By Francis Scarcella
The Daily Item
SUNBURY — They may not be a lap dog but don’t let some newspaper article from more than 40 years ago turn you away from adopting or owning the feared Pitbull.
A 1972 article in a national publication said there was a dog bite epidemic in the United States and the accompanying photo was that of a pitbull, said 40-year dog trainer Mark Cusick, of Lewisburg.
“It was started then and people continue to believe pitbulls are a violent dog,” he said. “That is just not true.”
In the last three months, The Daily Item has published nearly 40 images of pitbulls available for adoption at Valley shelters.
“That’s because they are a popular breed,” Cusick said. “Pitbulls make up 20 to 40 percent of the entire dog population in this country.”
The fear of having a pitbull as a house pet is common but Cusick said that trend needs to end.
“I own two myself. I use one as a hunting dog and I was told by everyone that the dog would never work because he would attack everything and it just wouldn’t work. I have yet to see any signs that would happen.”
Even a veterinarian agreed.
“They just have a bad rap,” Dr. Rachel Lawn, of the Sunbury Animal Hospital said. “The stigma for violence is because of what you read about dog fights.”
Cusick said if a pitbull bites someone it will make news in every way possible, but when another dog attacks it is not reported.
“You always hear about the pitbull,” he said. “You don’t ever hear about the Golden Retriever that bites.”
Which led Cusick to provide numbers reported from animal hospitals throughout the country, he said.
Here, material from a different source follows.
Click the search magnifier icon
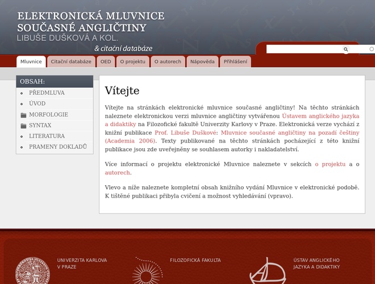375x284 pixels. click(x=345, y=49)
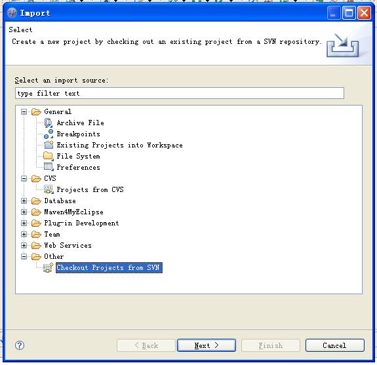Click the Projects from CVS icon
Screen dimensions: 377x365
pos(49,189)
The No. 1 dog that was reported to have bite individuals was the German Shepherd, Cusick said.
“The number two was a Chow Chow and the third dog was a Golden Retriever,” he said.
“The pitbull was listed at number 26. And if you take into account that the pitbull makes up that 20 to 40 percent of the entire dog population, then you can understand the numbers.”
Even the SPCA in Danville, agreed the pitbull could be a great pet.
“We have several up for adoption,” Keryl Hausmann, office director said. “Because they are popular and people breed them all the time.”
Hausmann said she does believe that the pitbull is not always bred on the right terms.
“Some do it because they are making money off the dogs,” she said. “So they sell what they can and then they give the rest of the litter away. That means someone who wasn’t serious about having one is getting the dog and then realizing it is work and they are bringing them to us.”
“They try to make a quick buck,” he said. “There could be 6 to 12 puppies in 63 days and people don’t realize the amount of time needed with those puppies.”
Cusick said that is where the pitbull or any dog could become temperamental.
“They need attention,” he said. “It’s like anything else that is left alone or not attended to. They could go off.”
Cusick said another reason the pitbull gets a bad reputation is because of their size.
“They are a big dog,” he said. “They are not a dog that is all fluffy. They are strong. So if a child hits a tea cup Poodle it probably won’t end up with a hospital visit. But when you try that with a pitbull because of the size and strength they have the results aren’t the same.”
It all comes down to training, Cusick.
“I have trained several,” he said. “These dogs are good dogs and loyal dogs. They get this rap for being bad and it’s just not true.”